§ ACTIONS TO TAKE:
(A) From the article about the Fox special, copy the passage that begins at the words "More than a" and stops after the words "stories behind them.".
(B) In the article about the Fox special, rewrite the paragraph beginning "More than a decade in the making" more briefly, keeping its main facts.

§ DOCUMENT SECTION:
Call it "Tumor TV" or "Help! I've fallen and I've got a 12-inch metal spike through my head."
But please don't call it tasteless, says the producer of a new Fox (search) special, "101 Things Removed from the Human Body."
"These are stories of survival, these are stories about people," said veteran reality producer, Eric Schotz.
"'Dateline' does it all the time and no one threatens them," he says. "They just never put it all together" into one show.
More than a decade in the making, "101 Things" consists of cringe-inducing footage and still photos of accident scenes, X-rays of strange objects in places they ought not be — and the stories behind them.
It all started 14 years ago when Schotz says he saw in The Post a photo of Julio Castillo, a teen from Queens who impaled himself on an iron spike while trying to scale a fence in pursuit of a baseball.
"It has been one of those weird things that you hang on to," he said.
For Schotz — who's known for producing more high-brow medical reality shows for the Discovery Channel (search) (and somewhat less-noble endeavors like NBC's "Race to the Alter") — the file he started with Castillo's photo eventually became the project that airs tomorrow at 9 p.m. begins with this unusual disclaimer: "The people profiled all survived."
"We have doctors come on to give it credibility," said Schotz.
"It's just not a freak show of accidents. What the doctors and the people in this do is give it some form of perspective that let's you relate to a human. So, because it happened to an individual that you know something about, the story takes on a different bend.
"It still doesn't lose any of its tabloid appeal," he adds quickly. "If that's what [viewers] are into, we'll deliver that in spades."
To reach the lofty number of 101 items in just one hour, producers offer details about a handful of stories, but list the rest.
"We have this belief that if you're covering your face with your hands, then you can't use your remote control and we'll get a better rating," he said.
The show lavishes special attention to freak accidents and natural horrors and then investigates a wide range of self-inflicted woes including the jewel thief who hides a diamond necklace in the deepest darkest place imaginable.

§ DATA SHOWN:
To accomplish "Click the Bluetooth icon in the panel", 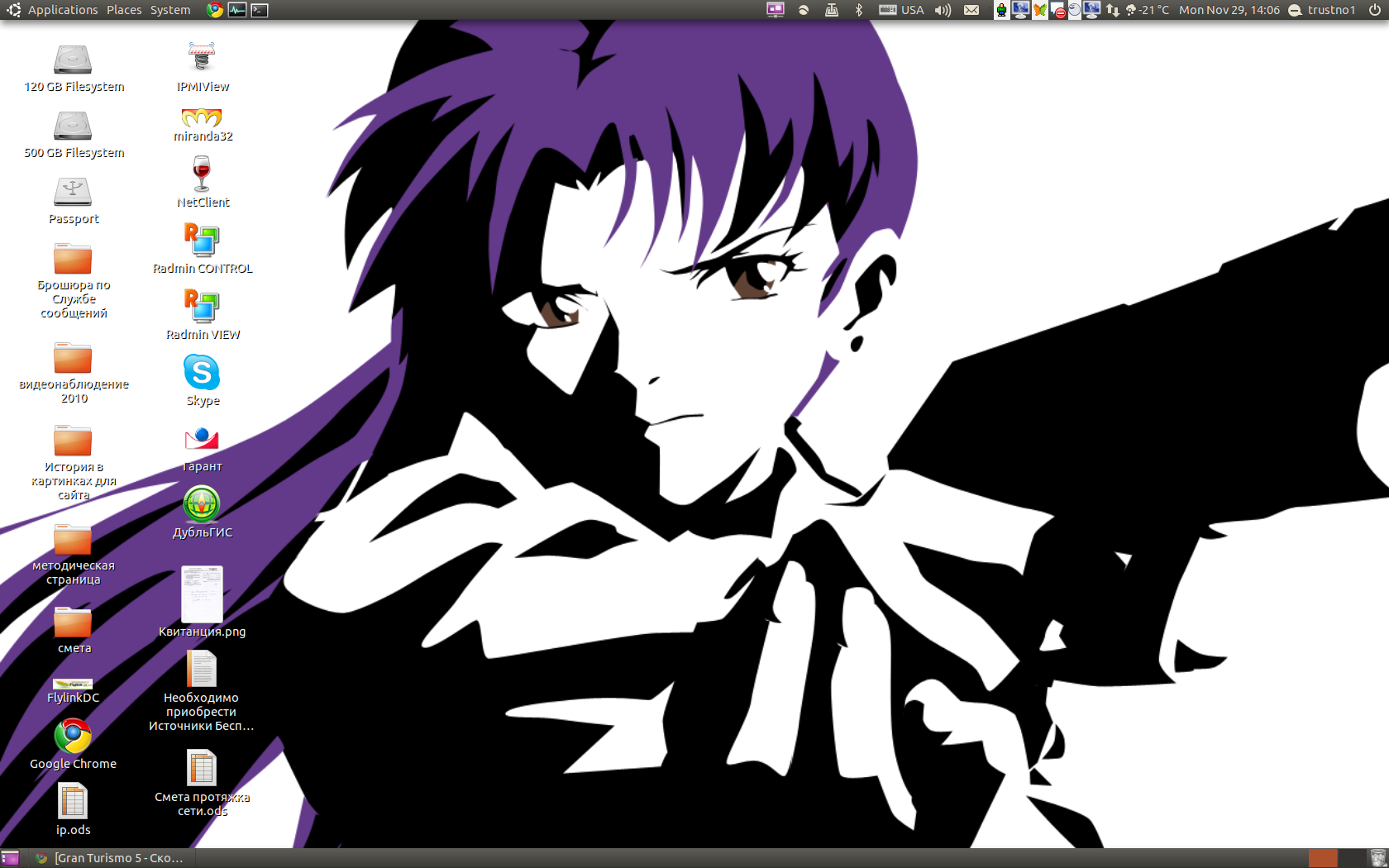I will click(858, 10).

§ SOLUTIONS IN ORDER:
(A)
More than a decade in the making, "101 Things" consists of cringe-inducing footage and still photos of accident scenes, X-rays of strange objects in places they ought not be — and the stories behind them.

(B) "101 Things" took more than ten years to make and combines cringe-inducing footage, accident-scene photos, and X-rays of strange objects lodged in the body with the stories behind them.